**WHAT IS REQUIRED:**
Look through the entries below and return all lines including the word "will".
DATASET RECORDS START
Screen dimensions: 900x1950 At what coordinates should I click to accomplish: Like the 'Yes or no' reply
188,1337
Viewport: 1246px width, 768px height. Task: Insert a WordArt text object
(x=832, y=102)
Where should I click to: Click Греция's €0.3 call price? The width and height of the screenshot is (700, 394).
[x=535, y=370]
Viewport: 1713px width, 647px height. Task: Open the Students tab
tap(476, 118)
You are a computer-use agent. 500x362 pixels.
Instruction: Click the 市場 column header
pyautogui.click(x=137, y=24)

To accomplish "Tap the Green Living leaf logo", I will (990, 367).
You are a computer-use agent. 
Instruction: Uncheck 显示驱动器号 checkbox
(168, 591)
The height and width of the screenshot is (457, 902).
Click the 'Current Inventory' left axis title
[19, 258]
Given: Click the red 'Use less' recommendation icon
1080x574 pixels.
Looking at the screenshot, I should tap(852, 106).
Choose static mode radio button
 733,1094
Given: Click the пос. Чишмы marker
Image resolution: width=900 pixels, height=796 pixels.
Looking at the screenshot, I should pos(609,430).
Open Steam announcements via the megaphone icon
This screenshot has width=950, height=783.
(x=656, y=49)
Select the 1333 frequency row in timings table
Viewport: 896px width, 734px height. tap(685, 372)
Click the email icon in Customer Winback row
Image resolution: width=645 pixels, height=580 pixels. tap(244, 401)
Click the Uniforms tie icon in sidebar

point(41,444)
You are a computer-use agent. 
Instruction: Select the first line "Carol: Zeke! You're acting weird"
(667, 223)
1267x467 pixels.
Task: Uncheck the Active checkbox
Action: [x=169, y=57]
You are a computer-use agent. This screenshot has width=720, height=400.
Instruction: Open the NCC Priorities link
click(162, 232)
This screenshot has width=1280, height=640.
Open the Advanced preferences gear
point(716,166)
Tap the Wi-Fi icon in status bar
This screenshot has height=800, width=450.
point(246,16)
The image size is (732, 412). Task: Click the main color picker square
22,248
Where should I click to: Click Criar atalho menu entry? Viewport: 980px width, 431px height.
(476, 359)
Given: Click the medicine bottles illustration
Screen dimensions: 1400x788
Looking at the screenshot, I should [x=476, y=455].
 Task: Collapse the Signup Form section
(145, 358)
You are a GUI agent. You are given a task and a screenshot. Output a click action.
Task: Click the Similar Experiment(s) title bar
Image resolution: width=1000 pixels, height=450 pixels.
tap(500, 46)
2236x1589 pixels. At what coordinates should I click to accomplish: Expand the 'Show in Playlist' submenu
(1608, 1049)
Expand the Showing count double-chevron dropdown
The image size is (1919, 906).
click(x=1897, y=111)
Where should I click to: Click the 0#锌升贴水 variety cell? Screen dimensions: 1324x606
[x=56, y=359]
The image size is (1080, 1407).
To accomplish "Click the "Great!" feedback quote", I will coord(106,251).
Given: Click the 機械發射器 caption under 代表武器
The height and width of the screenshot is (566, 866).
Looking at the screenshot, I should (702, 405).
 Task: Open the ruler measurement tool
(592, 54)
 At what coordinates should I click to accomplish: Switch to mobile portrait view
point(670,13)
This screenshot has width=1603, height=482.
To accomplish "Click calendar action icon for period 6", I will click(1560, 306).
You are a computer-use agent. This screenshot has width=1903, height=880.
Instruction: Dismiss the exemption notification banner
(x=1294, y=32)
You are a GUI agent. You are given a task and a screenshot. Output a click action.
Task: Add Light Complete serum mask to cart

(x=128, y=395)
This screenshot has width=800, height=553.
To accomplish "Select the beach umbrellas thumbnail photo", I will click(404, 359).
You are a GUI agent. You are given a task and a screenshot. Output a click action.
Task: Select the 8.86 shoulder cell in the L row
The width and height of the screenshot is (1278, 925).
DATASET RECORDS END
**REPLY TO THE EXERCISE:**
To accomplish "Tap the Green Living leaf logo", I will (990, 367).
To accomplish "Click the "Great!" feedback quote", I will coord(106,251).
To accomplish "Click calendar action icon for period 6", I will click(1560, 306).
To accomplish "Select the beach umbrellas thumbnail photo", I will click(404, 359).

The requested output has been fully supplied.